◆ **EXERCISE OBJECTIVE**
Beginning with the line containing "The image size is (800, 556)." and ending with the line containing "Viewport: 1196px width, 1006px height.", write out each line of the records below exactly; pictures and lines outside that range are left out.

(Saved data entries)
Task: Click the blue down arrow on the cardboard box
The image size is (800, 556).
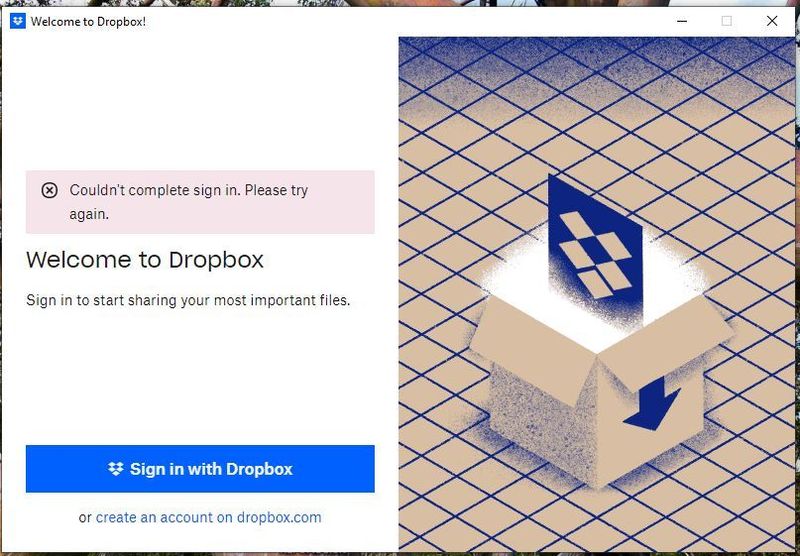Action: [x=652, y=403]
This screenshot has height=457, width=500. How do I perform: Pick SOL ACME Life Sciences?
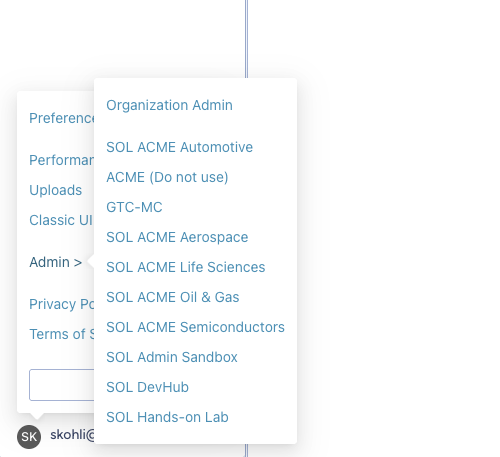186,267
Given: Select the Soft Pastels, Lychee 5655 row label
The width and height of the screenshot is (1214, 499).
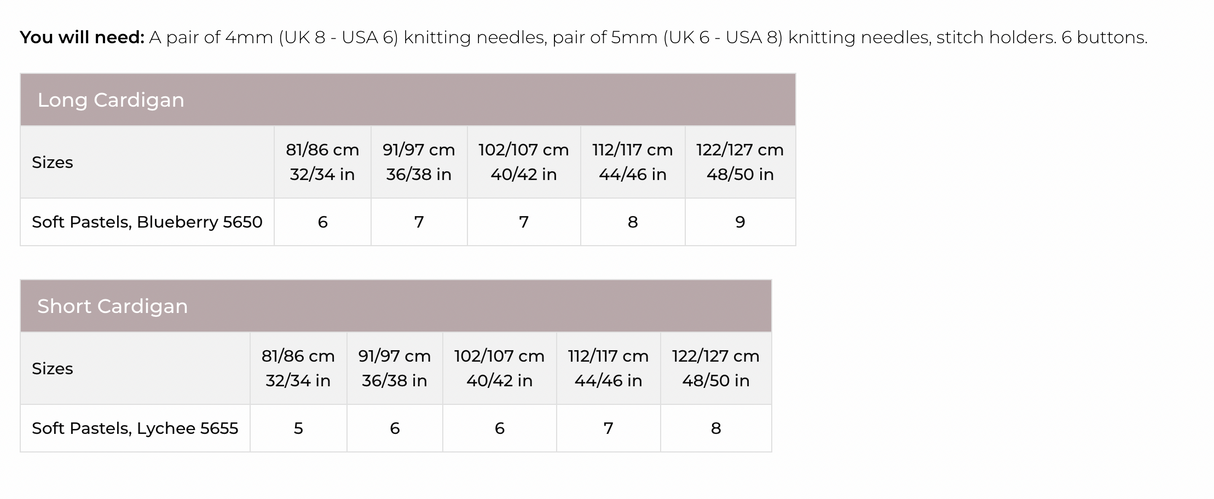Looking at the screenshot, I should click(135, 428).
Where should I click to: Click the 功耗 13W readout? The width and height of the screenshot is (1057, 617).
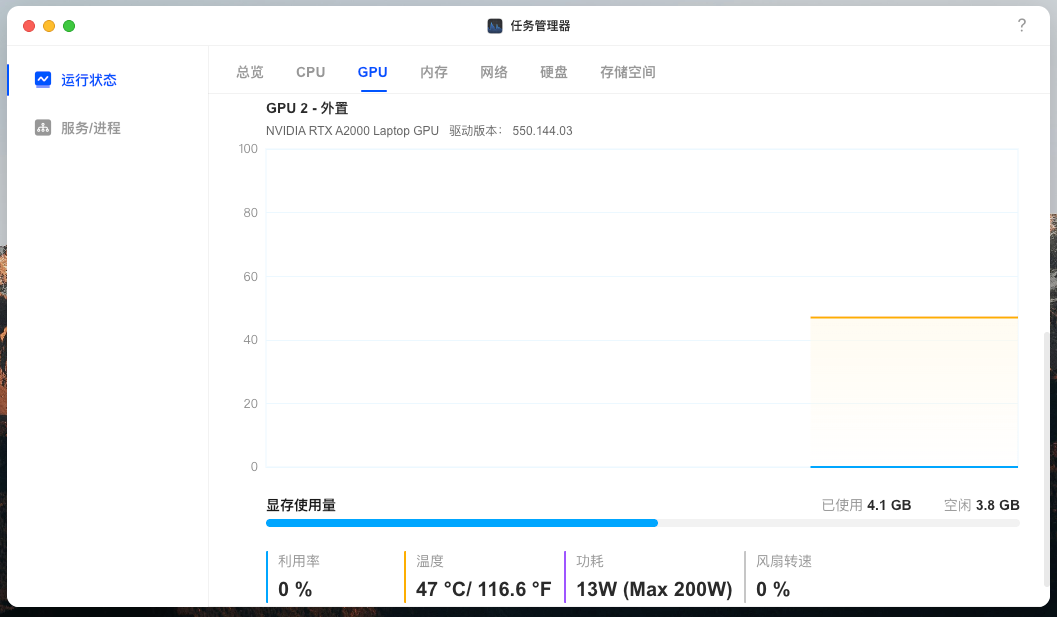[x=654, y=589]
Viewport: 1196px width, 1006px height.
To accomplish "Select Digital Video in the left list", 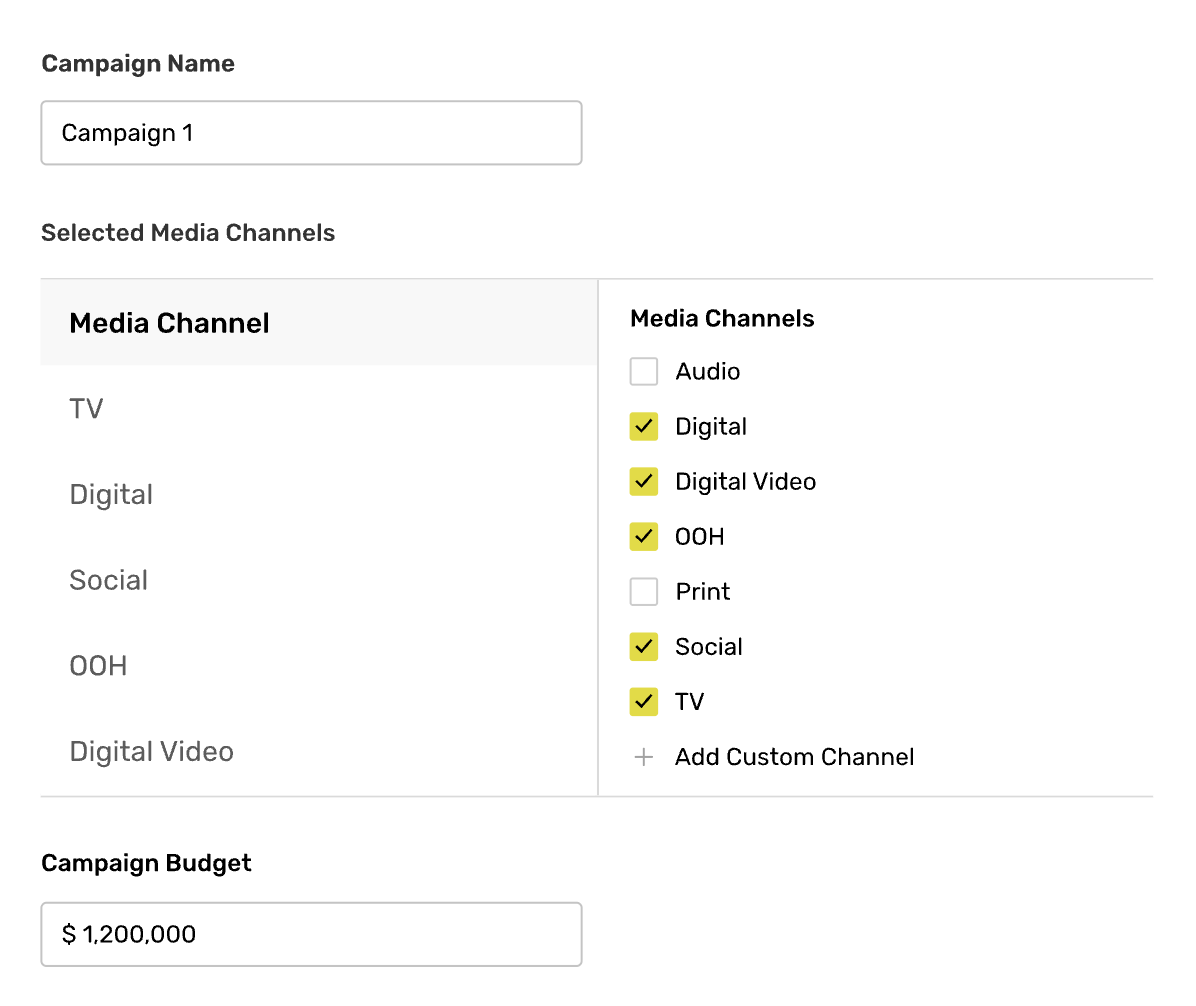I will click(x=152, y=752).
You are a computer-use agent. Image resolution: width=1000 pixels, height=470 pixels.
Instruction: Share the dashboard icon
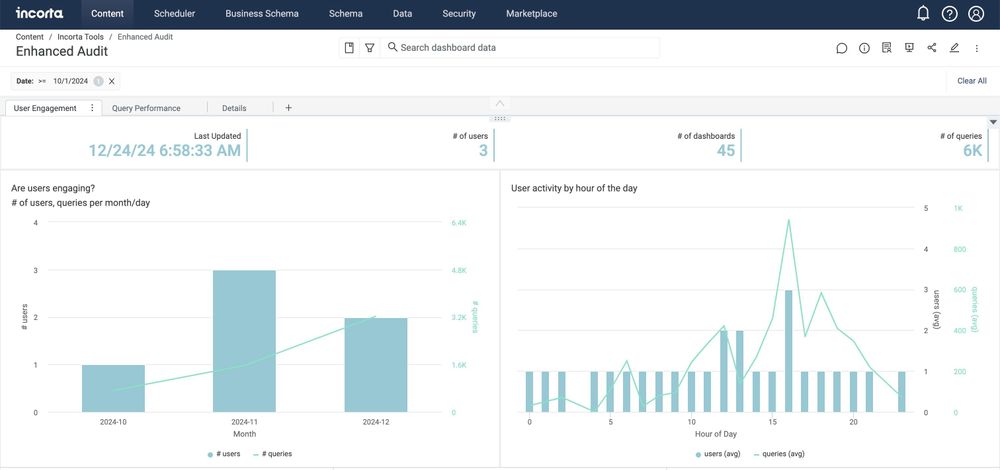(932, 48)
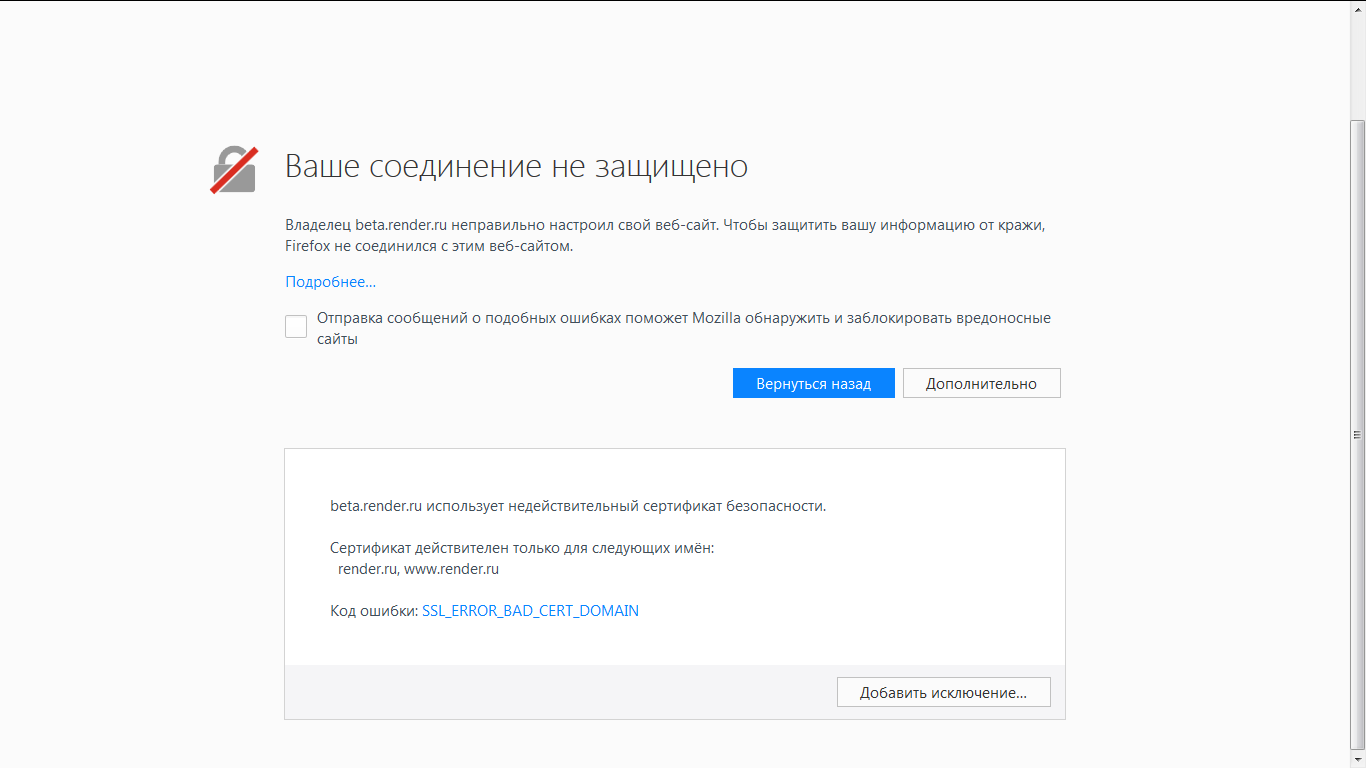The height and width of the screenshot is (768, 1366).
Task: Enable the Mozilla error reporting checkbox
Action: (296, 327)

◆ **TASK OUTPUT**
The image size is (800, 556).
Action: [x=652, y=403]
This screenshot has height=457, width=500. How do I perform: Pick SOL ACME Life Sciences?
186,267
Given: Select the Soft Pastels, Lychee 5655 row label
The width and height of the screenshot is (1214, 499).
Looking at the screenshot, I should click(135, 428).
Where should I click to: Click the 功耗 13W readout? The width and height of the screenshot is (1057, 617).
[x=654, y=589]
Viewport: 1196px width, 1006px height.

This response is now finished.